Are you kidding? Stephen King would disagree. Plus all the other non fiction writers who make good money writing technical, scientific and medical articles. Not to mention those writers who are journalists.


----------



## Ysarex (Nov 30, 2014)

"We live in capitalism, its power seems inescapable – but then, so did the divine right of kings. Any human power can be resisted and changed by human beings."

Divine right kings ruled via subjugation -- much easier to successfully resist, and they were human.

Rule via assimilation ups the ante substantially.


----------



## Fred Berg (Nov 30, 2014)

JTPhotography said:


> I somewhat agree, but also think there is an apples/oranges aspect to this. I can write a book with a pen. I need thousands of dollars worth of gear to produce fine photographs.



I can imagine having funds to spend on expensive gear might help produce fine photographs, however, not being in such a financial position I am unable to put this to the test. I don't know whether or not any of my photos could be called fine, but my gear cost me considerably less than one thousand euros in total. Money isn't everything.


----------



## The_Traveler (Nov 30, 2014)

runnah said:


> Not only that it's that people seem to think the only way to validate their purchase they have to make money. I've spent thousands on fishing gear and I don't feel the need to make money, I jus enjoy it.



Totally perfectly right.
Leaving aside those persons who pursue photography as a business (which must be soul crushing), I think the trick is not to need validation.
And that's a difficult place to get to - and just as difficult to stay.
For several years I thought I was a failure because I didn't produce sell-able pictures.
Once I accepted that was not my direction, I still cared a lot about the compliments and acceptance by others.
The last couple of years, I have cared much more about my own satisfaction and not too much about what others say.
I've tried to accept that photography and life isn't a competition or at least it shouldn't be.


----------



## JTPhotography (Nov 30, 2014)

For the record, I am not a full time professional, I don't try very hard to make money with my photos, and I do so mostly because I am a gear junkie. I have a good job so I am lucky in that I can pretty much have all the gear I want. I shoot what I like, when I want, and I want to keep it that way. I feel for the people who try to make a full time living at as an artist of any kind, and certainly would never fault them for abandoning their values to increase profits.

I'm just saying that, all things being equal, photography is a much more expensive hobby than writing. And if you're doing it out of love and not profit, then yes, it is a hobby.


----------



## Gary A. (Nov 30, 2014)

I disagree with "all you need is a pen and paper" to write a book. That's like saying all you need is a cardboard box, a pinhole and a sheet of film to take a picture. I think that no publisher will accept a hand written book, just like no art seller would accept a photo printed on copy paper, from an unknown artist.


----------



## photoguy99 (Nov 30, 2014)

As I've said repeatedly, you can publish on amazon for zero cost. You need to be able to generate a Word document.

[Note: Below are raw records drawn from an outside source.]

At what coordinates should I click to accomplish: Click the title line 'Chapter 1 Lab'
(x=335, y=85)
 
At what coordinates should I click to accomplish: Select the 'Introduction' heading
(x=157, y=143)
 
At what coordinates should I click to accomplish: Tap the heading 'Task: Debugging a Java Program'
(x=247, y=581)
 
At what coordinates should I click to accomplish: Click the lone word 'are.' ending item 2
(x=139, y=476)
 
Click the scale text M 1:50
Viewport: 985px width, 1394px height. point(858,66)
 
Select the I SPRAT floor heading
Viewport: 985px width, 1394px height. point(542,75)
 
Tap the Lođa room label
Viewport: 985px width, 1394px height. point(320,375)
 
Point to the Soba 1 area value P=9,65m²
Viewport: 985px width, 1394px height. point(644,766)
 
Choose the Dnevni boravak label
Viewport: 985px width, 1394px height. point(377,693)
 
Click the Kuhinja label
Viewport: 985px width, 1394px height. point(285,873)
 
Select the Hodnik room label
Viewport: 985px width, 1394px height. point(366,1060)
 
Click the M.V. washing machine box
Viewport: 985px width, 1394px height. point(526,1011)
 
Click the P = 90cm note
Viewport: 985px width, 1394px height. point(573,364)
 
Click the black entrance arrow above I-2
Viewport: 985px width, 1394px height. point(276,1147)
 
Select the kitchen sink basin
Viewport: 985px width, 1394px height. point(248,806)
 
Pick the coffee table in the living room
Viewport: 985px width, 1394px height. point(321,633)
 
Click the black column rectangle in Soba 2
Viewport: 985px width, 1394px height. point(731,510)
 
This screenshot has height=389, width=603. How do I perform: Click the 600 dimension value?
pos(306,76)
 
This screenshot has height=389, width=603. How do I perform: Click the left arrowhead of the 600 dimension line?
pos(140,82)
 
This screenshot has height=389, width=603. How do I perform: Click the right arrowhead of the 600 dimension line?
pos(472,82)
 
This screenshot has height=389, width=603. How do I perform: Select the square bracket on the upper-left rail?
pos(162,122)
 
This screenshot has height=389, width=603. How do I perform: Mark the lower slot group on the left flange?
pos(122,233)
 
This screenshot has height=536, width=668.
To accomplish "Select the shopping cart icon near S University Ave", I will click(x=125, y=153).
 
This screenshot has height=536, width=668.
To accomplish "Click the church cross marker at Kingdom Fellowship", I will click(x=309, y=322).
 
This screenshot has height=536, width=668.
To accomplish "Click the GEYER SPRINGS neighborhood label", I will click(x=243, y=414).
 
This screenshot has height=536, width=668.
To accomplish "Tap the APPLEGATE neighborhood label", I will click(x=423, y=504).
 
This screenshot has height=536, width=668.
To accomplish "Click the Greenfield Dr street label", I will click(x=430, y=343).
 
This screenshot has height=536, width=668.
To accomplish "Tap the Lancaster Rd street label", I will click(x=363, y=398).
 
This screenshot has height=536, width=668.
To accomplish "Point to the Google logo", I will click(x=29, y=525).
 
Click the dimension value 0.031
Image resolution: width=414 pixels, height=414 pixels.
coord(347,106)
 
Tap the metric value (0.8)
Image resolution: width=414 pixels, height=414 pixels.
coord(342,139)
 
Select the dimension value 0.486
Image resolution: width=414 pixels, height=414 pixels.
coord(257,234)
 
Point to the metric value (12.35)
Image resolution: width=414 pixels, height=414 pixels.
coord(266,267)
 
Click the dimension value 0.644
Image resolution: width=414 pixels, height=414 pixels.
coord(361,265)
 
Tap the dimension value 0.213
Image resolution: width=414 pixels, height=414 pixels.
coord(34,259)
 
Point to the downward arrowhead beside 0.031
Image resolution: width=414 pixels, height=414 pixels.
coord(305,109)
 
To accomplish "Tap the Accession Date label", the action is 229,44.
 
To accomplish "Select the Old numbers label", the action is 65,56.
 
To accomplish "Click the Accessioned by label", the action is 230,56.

You can probably write your book at the local public library using Google Documents. Literally zero cost. All you need is time.

Will anyone buy your book? Depends. Survey says 'probably not'.


----------



## photoguy99 (Nov 30, 2014)

Good point about tech writing, runnah. I think an argument could be made that it's fundamentally different from what LeGuin's talking about.

More like an x-ray tech than a photographer, to stretch an analogy. Still, it's definitely commodity writing. Words by the yard, my words are ideally indistinguishable from your words.


----------



## sashbar (Nov 30, 2014)

I still can not get to grips with how inclusively the word "art" is being used in English.


----------



## sashbar (Nov 30, 2014)

Fred Berg said:


> I can imagine having funds to spend on expensive gear might help produce fine photographs, however, not being in such a financial position I am unable to put this to the test. I don't know whether or not any of my photos could be called fine, but my gear cost me considerably less than one thousand euros in total. Money isn't everything.



To my estimate, Fred, you need 356 USD, something unique and important to say, an all consuming desire to convey your message and a clear idea of how exactly to do it, and you will be producing fine photographs, that will trounce 99% of images what we see on the net.  I can guarantee that.


----------



## Designer (Nov 30, 2014)

sashbar said:


> I still can not get to grips with how inclusively the word "art" is being used in English.


Also "literature".


----------



## photoguy99 (Nov 30, 2014)

Are other languages more restrictive in their use of the word 'art'?


----------



## rexbobcat (Nov 30, 2014)

sashbar said:


> I still can not get to grips with how inclusively the word "art" is being used in English.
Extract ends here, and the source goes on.